AN ELDERLY motorist died after driving into the path of an oncoming car while trying to cross the busy A64 near Tadcaster, an inquest in York heard.

Alan Williams, 70, from Anglesey, died almost instantly on September 15, last year, from a ruptured aorta after a Ford Escort driven by student Andrew Goodson from Sheffield ploughed into the side of his red Peugeot at almost 70mph.

The inquest heard that Mr Williams apparently pulled into the car park of the Aagrah Indian restaurant after missing a turning.

He then pulled out slowly straight across the road, heading for a gap in the central reservation which would have enabled him to get to the Travel Lodge on the other side of the road where he and his wife Joan were booked in for the night.

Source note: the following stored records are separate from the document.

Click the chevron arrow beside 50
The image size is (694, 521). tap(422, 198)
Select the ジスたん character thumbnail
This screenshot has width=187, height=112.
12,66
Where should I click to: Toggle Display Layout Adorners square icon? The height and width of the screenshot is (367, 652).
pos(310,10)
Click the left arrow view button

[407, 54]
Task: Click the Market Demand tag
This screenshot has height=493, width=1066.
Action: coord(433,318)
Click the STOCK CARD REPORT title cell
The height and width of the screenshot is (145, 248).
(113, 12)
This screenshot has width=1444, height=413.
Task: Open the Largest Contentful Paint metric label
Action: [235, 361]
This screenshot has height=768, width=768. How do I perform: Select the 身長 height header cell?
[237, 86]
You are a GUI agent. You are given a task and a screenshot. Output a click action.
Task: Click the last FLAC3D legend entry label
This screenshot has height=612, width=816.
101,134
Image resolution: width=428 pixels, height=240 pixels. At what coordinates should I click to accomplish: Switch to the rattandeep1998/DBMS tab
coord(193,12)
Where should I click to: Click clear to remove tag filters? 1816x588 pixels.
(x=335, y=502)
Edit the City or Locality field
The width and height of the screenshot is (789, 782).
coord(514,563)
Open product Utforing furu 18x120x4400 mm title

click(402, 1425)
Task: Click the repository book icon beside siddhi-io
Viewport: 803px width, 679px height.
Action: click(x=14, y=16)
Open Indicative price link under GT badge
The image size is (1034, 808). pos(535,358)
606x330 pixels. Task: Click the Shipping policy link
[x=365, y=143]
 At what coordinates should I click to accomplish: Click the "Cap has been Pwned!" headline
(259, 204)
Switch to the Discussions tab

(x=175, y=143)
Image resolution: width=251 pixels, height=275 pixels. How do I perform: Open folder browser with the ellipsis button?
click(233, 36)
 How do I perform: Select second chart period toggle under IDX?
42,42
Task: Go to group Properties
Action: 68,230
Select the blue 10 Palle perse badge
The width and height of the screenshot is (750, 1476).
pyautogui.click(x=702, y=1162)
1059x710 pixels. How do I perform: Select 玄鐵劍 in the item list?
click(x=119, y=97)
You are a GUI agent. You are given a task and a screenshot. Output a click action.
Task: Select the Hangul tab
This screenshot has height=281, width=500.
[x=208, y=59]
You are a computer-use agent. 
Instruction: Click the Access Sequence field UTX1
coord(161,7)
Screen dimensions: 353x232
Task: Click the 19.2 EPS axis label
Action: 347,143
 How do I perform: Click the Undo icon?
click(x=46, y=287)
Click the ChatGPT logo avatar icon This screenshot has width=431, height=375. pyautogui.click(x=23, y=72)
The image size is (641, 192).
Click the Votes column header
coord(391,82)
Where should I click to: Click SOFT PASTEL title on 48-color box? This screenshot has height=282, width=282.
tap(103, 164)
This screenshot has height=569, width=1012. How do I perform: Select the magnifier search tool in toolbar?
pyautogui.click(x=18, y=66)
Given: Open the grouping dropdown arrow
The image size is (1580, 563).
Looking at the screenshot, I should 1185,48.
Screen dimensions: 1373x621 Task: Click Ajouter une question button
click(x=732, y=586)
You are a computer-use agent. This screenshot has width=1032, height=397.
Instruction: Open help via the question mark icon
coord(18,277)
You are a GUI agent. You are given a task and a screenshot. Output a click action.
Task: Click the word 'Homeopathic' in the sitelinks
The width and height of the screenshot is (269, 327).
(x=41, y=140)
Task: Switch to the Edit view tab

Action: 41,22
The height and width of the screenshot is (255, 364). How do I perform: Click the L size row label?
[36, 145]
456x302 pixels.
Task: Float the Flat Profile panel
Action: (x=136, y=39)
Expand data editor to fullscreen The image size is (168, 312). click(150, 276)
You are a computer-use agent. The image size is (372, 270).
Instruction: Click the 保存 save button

Motorist Eileen Stott described how as she came round a slight bend she saw Mr Williams's Peugeot broadside on to her ahead.

She braked and slowed to avoid hitting the car, but then the car driven by Mr Goodson came up in the outside lane and the accident occurred.

Mr Williams's widow, Joan, said in a written statement that the couple had been visiting Harrogate and decided to spend the night at the Travel Lodge.

After missing the turning in the central reservation as they drove west along the road, they saw the gap and her husband turned right.

She said: "I think we had come almost to a complete standstill when the collision occurred."

Mr Goodson, a computer programmer on a student placement with Nestl in York, said in a statement to police he had been doing between 60 and 70mph in the outside lane when he saw Mr Williams's car coming on to the road.

He said: "He was not going very fast at all. I could not stop in time. I put the brakes on. The next thing, I just hit him."

Coroner Donald Coverdale said there was no evidence Mr Goodson had been speeding or that he had delayed taking avoiding action.

He recorded a verdict of accidental death.